Generic Brands: Are they really Equivalent?

When we are prescribed steroids, we sometimes choose to use the generic brand because it is cheaper. Why spend tons of money on the brand name if you can get the same cream for a lower price?

Well, we may need to rethink our bargain.

A study done in 1991 showed that not all off-brand topical steroid products hold up to their supposed counterpart.

From the abstract: “Six generic formulations of 5 topical steroids were compared for bioequivalence with their trade name counterparts using an in vivo vasoconstriction assay. Two of the six generic forms were found to show significantly less vasoconstriction then the respective trade-name topical steroids.”

Without even meaning to, you could be using a topical steroid that is less potent than the prescribed objective. I have not been able to find evidence that this has been rectified since the 1990’s. This is extremely troubling, something that needs attention if it is still an ongoing occurrence.

What is more discouraging is the fact that this relates to ALL generic drugs, not just to topical steroids.

In 2011, a Supreme court decision was made: If there is a side effect seen in a brand name drug, the company must place it on the label. However, the generic company is not under such law and does not have to share those findings on the label.

As explained by Dr. Roger Steinert in his article, Generic vs Brand-Name Drugs: An Ongoing Debate, he describes the fatal flaw of how generic drugs work. The FDA says that the generic brand must 1) use the same concentration of active ingredient as the brand name and 2) same route of administration as the brand name. However, they are not reviewed and are not as monitored as their brand name “counterpart”. This leaves an immense room for error.

So, next time you pick up that generic brand, remember what you are paying for. What a backwards world we live in…

 

Study From: A Double-Blind controlled comparison of generic and trade-name topical steroids using the vasoconstriction assay. Arch Dermatol. 1991;127(2):197-201. Olsen EA.

Not Just A Dermatology Subject

Dermatologists are not the only ones allowed to prescribe topical steroids. Other persons whom prescribe these drugs are general practitioners, our family doctor. However, they are not specialized in this area. We already know some dermatologists push past the guidelines, but GPs are even less educated on steroids and all of their adverse effects if overprescribed or prescribed incorrectly.

In the FDA Evaluation and Research paper, they point out how our GPs can be truly hurting us. “… family physicians frequently prescribed betamethasone dipropionate and clotrimazole to children younger than 5 years of age and for use on genital skin disorders.”

Not only should this super potent steroid be prescribed with utmost caution to adults, but then add an anti-fungal (clotrimazole) into the mix, and you’ve got mega trouble.
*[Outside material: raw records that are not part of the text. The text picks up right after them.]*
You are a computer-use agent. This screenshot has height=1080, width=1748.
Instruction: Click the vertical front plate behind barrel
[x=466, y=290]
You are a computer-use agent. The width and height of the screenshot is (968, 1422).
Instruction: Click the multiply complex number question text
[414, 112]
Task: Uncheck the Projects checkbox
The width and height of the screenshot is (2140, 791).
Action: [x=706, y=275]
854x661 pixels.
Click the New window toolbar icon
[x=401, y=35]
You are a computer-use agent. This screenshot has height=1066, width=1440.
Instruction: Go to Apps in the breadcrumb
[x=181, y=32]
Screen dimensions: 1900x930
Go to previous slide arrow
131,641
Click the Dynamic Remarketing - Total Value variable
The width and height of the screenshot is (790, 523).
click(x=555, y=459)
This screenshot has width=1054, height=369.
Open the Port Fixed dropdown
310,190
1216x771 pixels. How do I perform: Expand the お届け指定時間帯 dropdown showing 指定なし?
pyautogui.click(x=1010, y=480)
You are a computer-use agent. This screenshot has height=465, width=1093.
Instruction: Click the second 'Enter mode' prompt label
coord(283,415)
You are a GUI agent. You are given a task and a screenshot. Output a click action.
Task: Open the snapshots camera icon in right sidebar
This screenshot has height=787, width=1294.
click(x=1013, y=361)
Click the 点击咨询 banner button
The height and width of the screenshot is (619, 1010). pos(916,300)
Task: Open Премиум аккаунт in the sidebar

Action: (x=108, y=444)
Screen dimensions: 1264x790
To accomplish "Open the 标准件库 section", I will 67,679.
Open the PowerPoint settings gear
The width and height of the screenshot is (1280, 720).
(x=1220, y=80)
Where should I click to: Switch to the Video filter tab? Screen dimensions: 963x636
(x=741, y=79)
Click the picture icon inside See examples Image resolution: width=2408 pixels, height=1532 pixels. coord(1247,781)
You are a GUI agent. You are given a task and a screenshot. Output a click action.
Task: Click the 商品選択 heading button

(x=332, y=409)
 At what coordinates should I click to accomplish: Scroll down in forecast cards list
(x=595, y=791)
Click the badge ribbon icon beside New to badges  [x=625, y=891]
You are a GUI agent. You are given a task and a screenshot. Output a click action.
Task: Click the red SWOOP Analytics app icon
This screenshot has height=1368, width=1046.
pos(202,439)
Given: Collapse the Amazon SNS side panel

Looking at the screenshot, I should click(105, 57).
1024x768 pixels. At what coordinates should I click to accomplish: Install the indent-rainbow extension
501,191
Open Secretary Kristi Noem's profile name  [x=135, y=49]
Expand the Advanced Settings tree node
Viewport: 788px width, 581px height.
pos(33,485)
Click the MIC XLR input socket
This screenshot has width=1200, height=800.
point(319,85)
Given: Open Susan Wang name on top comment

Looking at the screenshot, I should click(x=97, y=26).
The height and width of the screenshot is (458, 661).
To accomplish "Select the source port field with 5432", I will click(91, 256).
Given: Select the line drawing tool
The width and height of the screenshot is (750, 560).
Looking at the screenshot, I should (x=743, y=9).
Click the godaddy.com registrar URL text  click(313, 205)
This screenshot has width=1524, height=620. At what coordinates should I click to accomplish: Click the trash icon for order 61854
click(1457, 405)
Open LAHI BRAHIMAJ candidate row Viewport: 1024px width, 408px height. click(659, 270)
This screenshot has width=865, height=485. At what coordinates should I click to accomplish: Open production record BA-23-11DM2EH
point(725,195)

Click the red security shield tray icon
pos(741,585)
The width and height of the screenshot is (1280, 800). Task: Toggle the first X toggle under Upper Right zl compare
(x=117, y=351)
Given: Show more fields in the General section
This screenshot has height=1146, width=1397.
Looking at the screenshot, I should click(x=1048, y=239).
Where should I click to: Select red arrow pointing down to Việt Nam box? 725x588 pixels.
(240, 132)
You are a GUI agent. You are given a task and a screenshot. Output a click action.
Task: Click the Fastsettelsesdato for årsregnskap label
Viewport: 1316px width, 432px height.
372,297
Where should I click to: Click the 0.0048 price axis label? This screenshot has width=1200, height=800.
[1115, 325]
NEVER mix antifungals with topical steroids, and never use a steroid on a fungal infection. It is also stated in topical steroid inserts to never use these topical steroids on the genitals since it is extremely sensitive and most likely under occlusion (diaper).

This paper also talks heavily about research they constructed from 202 cases. The median age was 7 years old, a mix of both genders, and drum roll…. A median of topical steroid use for 169.3 days. That comes out to a little over 5.5 months of consecutive use. The shortest time was 1 day, and the longest was 7 years. This is why people have steroid phobia from this type of disregard for topical steroid guidelines.

If doctors wish to have the trust of their patient, then patients need to see that doctors can be trusted. We are the ones who have to endure the consequences. We are the ones who will have to suffer. There has to be open and honest communication on a level playing field. So many lives can be saved from needless pain if topical steroids were not only used strictly by a guideline (NOT by someone’s discretion), but also to know that the guideline set is correct and appropriate.